C
CopticChristian
Guest
If as Paul says…did God abandon His people, by no means, for to them was given the utterance of Scripture. The Jews prior to the coming of Christ…were directed to translate the OT into Greek. They chose to translate what we know as the Septuagint. If God is Lord and Lord of His word…why did God fail His people and not provide the Masoretic text for translation?Tradition plays a big role. Not all Apostolic Churches share the same canon as the Latin Church. Several of these Churches include additional books or chapters not considered canonical by the Latin Church. It has less to do with any intended deviation from Roman practice than a traditional adherence to what texts and translations have been used and passed down in the particular Church. The Greek Septuagint in early Christianity was widely held, East and West, as divinely inspired, and was the official version of the OT for the Churches, but other translations made in certain regions and in certain times played important roles as well (e.g. the Peshitta, the Vulgate).

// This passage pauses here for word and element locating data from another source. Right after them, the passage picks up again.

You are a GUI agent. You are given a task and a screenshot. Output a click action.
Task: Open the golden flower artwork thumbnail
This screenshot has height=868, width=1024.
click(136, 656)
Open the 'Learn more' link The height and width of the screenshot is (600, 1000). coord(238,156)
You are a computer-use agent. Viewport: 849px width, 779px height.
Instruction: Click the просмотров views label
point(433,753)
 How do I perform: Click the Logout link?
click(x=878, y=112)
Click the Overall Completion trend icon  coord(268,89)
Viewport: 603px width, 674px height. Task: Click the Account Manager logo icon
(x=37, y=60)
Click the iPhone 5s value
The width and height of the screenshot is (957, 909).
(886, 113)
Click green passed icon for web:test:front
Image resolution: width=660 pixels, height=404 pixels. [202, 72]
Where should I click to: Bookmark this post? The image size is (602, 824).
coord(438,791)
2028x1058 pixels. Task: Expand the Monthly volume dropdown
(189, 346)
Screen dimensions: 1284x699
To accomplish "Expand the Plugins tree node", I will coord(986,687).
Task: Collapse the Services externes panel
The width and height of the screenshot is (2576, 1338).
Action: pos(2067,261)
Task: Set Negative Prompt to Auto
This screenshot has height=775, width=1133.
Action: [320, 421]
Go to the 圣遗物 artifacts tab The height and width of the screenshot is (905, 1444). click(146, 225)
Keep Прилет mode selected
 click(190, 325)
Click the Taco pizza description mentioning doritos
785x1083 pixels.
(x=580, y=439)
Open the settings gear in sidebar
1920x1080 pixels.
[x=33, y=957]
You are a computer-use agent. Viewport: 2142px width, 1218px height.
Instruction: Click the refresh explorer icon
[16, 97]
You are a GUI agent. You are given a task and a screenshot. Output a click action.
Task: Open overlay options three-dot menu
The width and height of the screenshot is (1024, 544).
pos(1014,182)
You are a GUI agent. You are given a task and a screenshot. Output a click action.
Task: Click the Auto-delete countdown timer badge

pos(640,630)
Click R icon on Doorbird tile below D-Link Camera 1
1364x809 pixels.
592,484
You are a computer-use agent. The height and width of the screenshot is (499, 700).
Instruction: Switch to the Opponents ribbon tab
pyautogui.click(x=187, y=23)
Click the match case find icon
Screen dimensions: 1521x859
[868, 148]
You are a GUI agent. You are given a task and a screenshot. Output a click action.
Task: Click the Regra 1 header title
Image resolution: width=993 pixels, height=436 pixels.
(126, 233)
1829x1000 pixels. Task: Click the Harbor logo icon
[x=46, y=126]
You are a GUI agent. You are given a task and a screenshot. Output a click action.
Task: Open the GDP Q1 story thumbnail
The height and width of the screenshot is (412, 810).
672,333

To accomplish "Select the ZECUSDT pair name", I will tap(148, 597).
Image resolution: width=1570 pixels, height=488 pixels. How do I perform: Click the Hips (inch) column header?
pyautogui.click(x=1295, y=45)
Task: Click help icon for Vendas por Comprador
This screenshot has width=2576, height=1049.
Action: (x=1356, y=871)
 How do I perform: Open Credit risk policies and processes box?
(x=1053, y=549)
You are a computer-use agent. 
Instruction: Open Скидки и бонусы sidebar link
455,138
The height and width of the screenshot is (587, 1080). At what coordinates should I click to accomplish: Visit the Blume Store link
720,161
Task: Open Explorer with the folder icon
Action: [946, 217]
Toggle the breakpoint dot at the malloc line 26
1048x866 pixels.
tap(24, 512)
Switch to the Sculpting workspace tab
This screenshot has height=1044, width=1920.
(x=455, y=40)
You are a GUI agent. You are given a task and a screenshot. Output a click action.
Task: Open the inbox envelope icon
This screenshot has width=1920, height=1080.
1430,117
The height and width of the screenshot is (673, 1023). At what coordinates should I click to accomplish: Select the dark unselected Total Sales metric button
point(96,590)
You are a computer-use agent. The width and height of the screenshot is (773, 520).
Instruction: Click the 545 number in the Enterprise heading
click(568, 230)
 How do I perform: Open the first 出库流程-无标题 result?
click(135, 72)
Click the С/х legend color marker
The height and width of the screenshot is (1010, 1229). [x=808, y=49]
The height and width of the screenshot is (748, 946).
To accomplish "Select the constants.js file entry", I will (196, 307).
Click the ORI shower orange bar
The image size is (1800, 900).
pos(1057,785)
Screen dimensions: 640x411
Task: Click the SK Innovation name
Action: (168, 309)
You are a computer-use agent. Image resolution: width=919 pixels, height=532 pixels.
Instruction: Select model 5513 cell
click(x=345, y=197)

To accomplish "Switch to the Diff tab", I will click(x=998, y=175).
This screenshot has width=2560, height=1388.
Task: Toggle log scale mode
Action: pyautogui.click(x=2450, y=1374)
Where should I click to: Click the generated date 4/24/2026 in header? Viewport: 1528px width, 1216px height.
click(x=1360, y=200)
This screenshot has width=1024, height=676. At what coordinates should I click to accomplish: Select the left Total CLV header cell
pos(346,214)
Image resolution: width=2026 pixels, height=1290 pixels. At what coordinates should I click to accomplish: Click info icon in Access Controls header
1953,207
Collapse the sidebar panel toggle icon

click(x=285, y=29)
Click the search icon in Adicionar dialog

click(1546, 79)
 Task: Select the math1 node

Protestants are an interesting case in that they rejected the text as passed down in the Latin Church and sought to recover the “pure” Scripture by going back to the sources (ad fontes). They more or less rejected the Vulgate and the Septuagint and latched onto the Masoretic Text version of the OT, which has its origins in translations made by Jews after the Church was founded. The Masoretic Text does not include the deuterocanonical works found in the Latin Catholic canons, nor any other works included by the other Apostolic Churches.
**I would have to look into the issue more, but my understanding is that early Protestants saw the Masoretic Text as a more ancient and original version than the Septuagint and the Vulgate, and so adopted this as the standard for their own canon and translations of the Old Testament. **If you notice, Protestant apologists will disclude certain deuterocanonical books because there is no known Hebrew original, but only a Greek version known. Many modern scholars, however, now regard parts of the Greek Septuagint, which often includes these deuterocanonical books, as of more antiquity than the Masoretic Text, and will prefer the LXX reading over the MT. The Protestants, in my opinion, owe the OT version of their Bible to the Jewish editors of the 1st millenium AD. As to the NT, they received the text from both Western and Eastern Christian monastic and scholastic communities that had passed down the text in the original koine Greek language.